[Kutipan Halaman]
Rabu, 17 September 2008

3 Kunci Agar Lebih Mudah Memberi Maaf (Tak Ada Lagi Sakit Hati)


Anda pasti pernah tersinggung, marah dan sakit hati. Ya, semua orang pernah merasakannya. Sakit hati bisa terjadi karena fitnah, pengucilan, penganiayaan, perlakuan semena-mena, ditipu, dituduh dan lain sebagainya. Orang yang menyakiti kita pun bisa siapa saja: pasangan (suami/istri), anak, teman, tetanga, famili, atau rekan kerja kita. Alhasil, dimana saja kita bisa tersingung, marah dan sakit hati – di rumah, lingkungan tempat tinggal, kantor (tempat kerja), bahkan di pinggir jalan dan tempat-tempat umum lainnya.

Bagaimana sikap anda saat ada orang lain yang membuat anda benci dan sakit hati? Misalnya, anda sedang berjalan di pinggir jalan, lalu tiba-tiba ada pengendara sepeda motor yang menyerempet anda? Atau, bos anda memaki-maki anda hanya karena persoalan sepele?

Saat diperlakukan salah biasanya kita merasa jengkel, benci, dendam dan sulit memaafkan. Kita berpikir, memaafkan itu (nyaris) tak ada gunanya. "Enak saja dia. Dia kok yang salah mengapa saya harus memberi maaf?" Mungkin kata-kata ini yang terucap di dalam batin. Kadang tanpa sadar, kita ingin menghukum orang yang bersalah kepada kita dengan tidak memberi maaf. Memberi maaf dalam pandangan kita berarti membebaskan orang yang bersalah dari rasa bersalahnya. Karena itu, memberi maaf lebih untuk kebaikan orang yang berbuat salah daripada kebaikan orang yang disakiti.

Kita tidak rela orang yang menyakiti kita terbebas dari hukuman begitu saja. Bagi kita, orang yang berbuat salah harus lebih dulu menerima balasan yang setimpal (bahkan kalau bisa lebih parah?), agar ia merasakan penderitaan yang sama dengan yang kita rasakan.

Tapi bagaimana pun, marah, benci, apalagi dendam (baca: tidak memaafkan) tidaklah menyenangkan. Bahkan, orang yang membenci dan dendam pasti tersiksa secara emosional. Pikiran jadi tidak tenang dan hati tidak bisa merasa damai; bahkan bisa mengakibatkan sakit (yang disebut psikosomatis).

3 Kunci Rahasia

Lantas bagaimana caranya agar kita bisa lebih mudah memaafkan orang yang bersalah kepada kita? Apa yang perlu kita ketahui dan lakukan agar terbebas dari rasa tidak nyaman dan tersiksa karena sakit hati? Berikut ada tiga kuncinya.

Pertama, kita perlu memahami, meskipun orang yang berbuat salah kepada kita harus menerima balasan atas perbuatannya, tidak berarti kita yang harus atau berhak menghukumnya. (NB: bedakan antara 'menghukum' dan 'membela diri'). Orang yang bersalah memang pantas dihukum, tapi siapa yang melakukannya, dimana dan kapan, itu bukan urusan kita.
[/Kutipan Halaman]
[Cuplikan Data]
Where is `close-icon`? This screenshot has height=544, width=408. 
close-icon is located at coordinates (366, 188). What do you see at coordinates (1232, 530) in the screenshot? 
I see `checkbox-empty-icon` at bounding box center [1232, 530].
[/Cuplikan Data]
[Cuplikan Data]
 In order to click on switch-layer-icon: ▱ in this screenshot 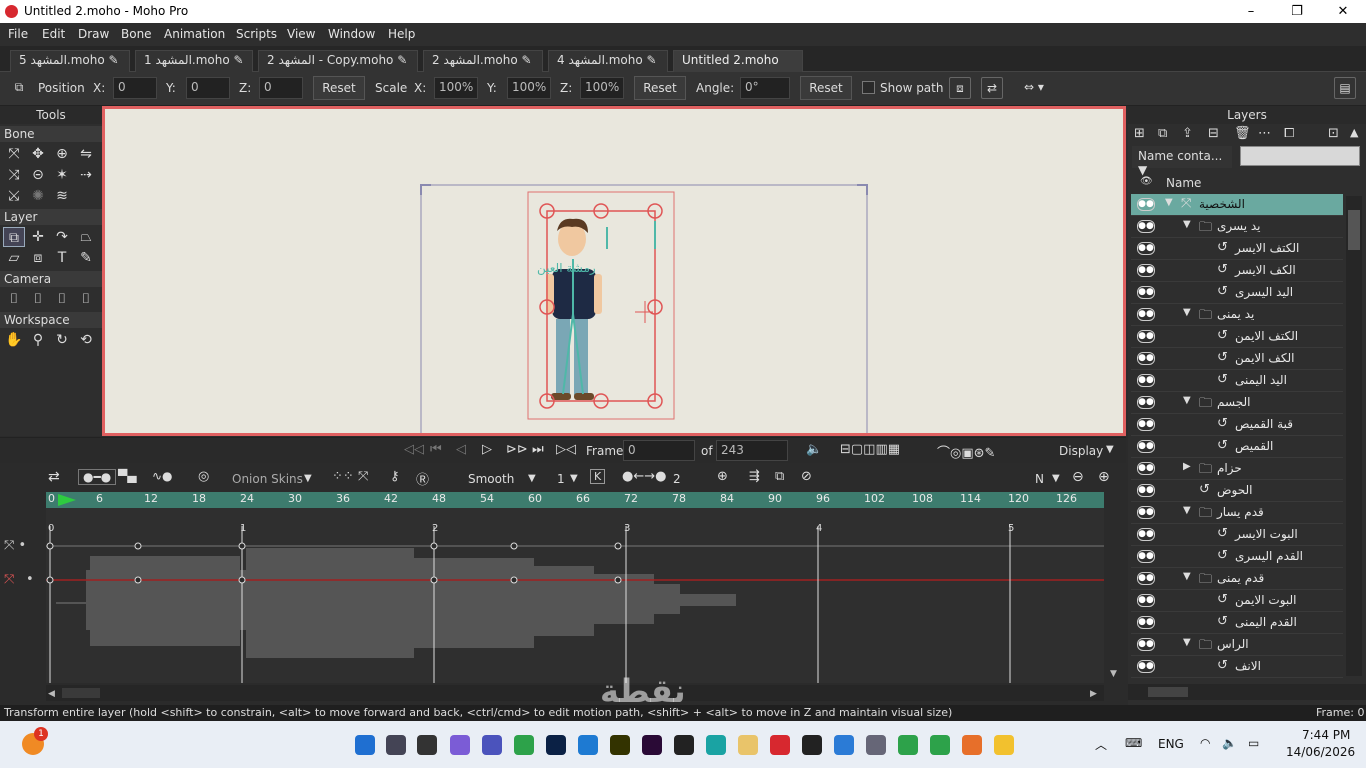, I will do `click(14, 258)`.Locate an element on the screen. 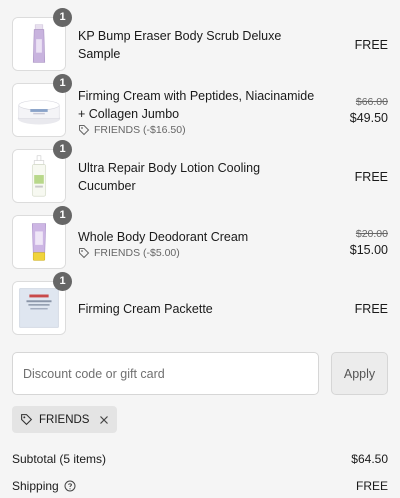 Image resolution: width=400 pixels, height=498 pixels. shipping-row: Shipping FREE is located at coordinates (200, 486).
[/Cuplikan Data]
[Cuplikan Data]
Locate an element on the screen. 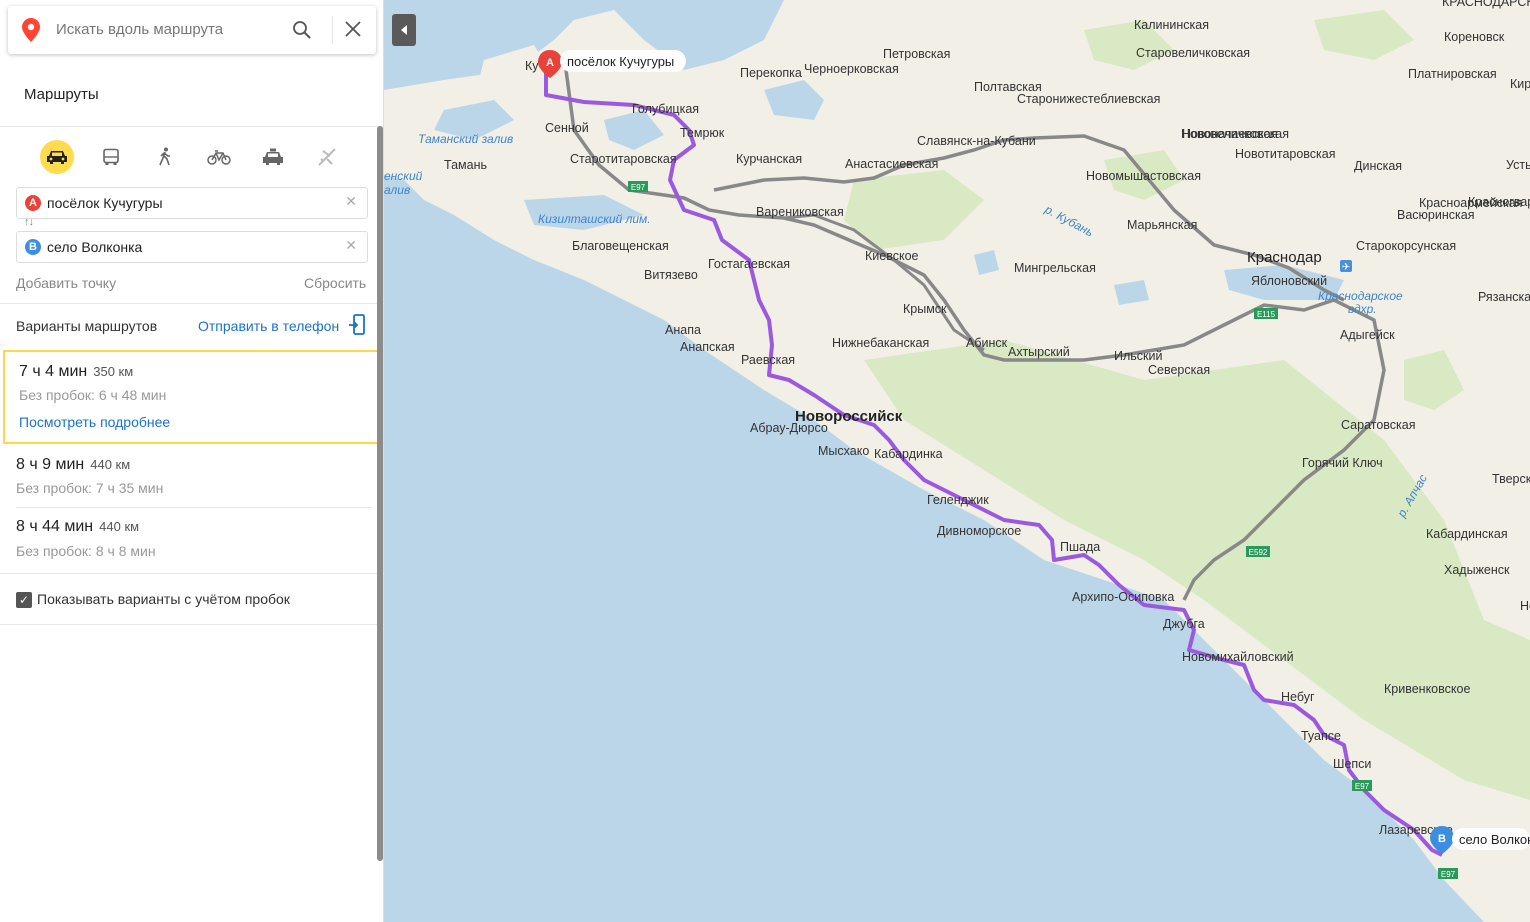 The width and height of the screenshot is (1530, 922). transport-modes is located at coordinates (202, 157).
[/Cuplikan Data]
Tugas Latihan:
- A) Jawablah pertanyaan berikut berdasarkan artikel tentang memaafkan, dan tandai setiap jawaban dengan (i), (ii), (iii).
(i) Apa sebutan untuk sakit yang bisa diakibatkan oleh rasa benci dan dendam?
(ii) Berapa banyak kunci yang ditawarkan agar lebih mudah memaafkan?
(iii) Dua hal apa yang diminta untuk dibedakan pada kunci pertama?
- B) Ringkaslah paragraf dalam artikel tentang memaafkan yang diawali "Tapi bagaimana pun, marah" menjadi satu atau dua kalimat tanpa menghilangkan fakta utamanya.
- C) Tentukan apakah setiap pernyataan berikut sesuai dengan artikel tentang memaafkan. Jawab ya atau tidak, lalu kutip kata-kata artikel yang menjadi penentunya.
(i) Dalam pandangan yang digambarkan artikel, memberi maaf lebih untuk kebaikan orang yang disakiti.
(ii) Bos yang memaki-maki karena persoalan sepele disebut sebagai salah satu contoh.
(iii) Kunci pertama menyatakan bahwa kitalah yang berhak menghukum orang yang bersalah.

Jawaban Tiap Tugas:
- A)
(i) Psikosomatis.
(ii) Tiga kunci.
(iii) 'Menghukum' dan 'membela diri'.

- B) Marah, benci, dan dendam (tidak memaafkan) tidak menyenangkan dan membuat orang tersiksa secara emosional. Pikiran menjadi tidak tenang, hati tidak damai, dan orang bahkan bisa jatuh sakit (psikosomatis).

- C)
(i) Tidak: "memberi maaf lebih untuk kebaikan orang yang berbuat salah daripada kebaikan orang yang disakiti."
(ii) Ya: "bos anda memaki-maki anda hanya karena persoalan sepele"
(iii) Tidak: "tidak berarti kita yang harus atau berhak menghukumnya."